▶ Task instructions
If a line below contains the word "Visit", count it; give only the total.

START Task inputs

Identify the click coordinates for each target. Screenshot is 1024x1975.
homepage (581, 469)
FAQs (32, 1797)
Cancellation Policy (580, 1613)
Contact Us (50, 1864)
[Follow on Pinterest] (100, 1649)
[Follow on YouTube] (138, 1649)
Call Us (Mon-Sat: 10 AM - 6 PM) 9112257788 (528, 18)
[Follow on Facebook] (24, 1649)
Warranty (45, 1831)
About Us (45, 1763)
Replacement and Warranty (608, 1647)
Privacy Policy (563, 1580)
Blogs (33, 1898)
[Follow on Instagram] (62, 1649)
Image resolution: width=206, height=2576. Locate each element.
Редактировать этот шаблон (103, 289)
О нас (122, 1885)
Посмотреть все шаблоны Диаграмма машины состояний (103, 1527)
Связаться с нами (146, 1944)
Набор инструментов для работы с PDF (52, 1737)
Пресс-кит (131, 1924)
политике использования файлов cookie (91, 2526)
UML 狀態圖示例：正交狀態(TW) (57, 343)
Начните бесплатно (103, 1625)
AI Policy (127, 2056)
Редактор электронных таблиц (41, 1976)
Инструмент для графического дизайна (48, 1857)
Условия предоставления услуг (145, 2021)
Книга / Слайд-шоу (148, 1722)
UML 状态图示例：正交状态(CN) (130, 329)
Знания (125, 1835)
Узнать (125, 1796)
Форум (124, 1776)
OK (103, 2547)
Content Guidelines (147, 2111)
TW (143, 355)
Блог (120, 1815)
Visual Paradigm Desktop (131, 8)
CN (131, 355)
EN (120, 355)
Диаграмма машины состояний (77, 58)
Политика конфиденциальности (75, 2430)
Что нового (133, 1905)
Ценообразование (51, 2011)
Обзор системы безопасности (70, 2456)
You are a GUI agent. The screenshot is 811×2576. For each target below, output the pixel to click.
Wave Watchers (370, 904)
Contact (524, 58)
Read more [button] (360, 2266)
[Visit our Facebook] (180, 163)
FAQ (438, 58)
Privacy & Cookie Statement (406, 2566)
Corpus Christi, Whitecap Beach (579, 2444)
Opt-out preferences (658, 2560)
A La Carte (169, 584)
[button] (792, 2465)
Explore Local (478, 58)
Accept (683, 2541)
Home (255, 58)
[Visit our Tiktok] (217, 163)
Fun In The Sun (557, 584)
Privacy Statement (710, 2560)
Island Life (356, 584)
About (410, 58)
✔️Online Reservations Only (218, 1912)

END Task inputs

▶ Exercise answer
2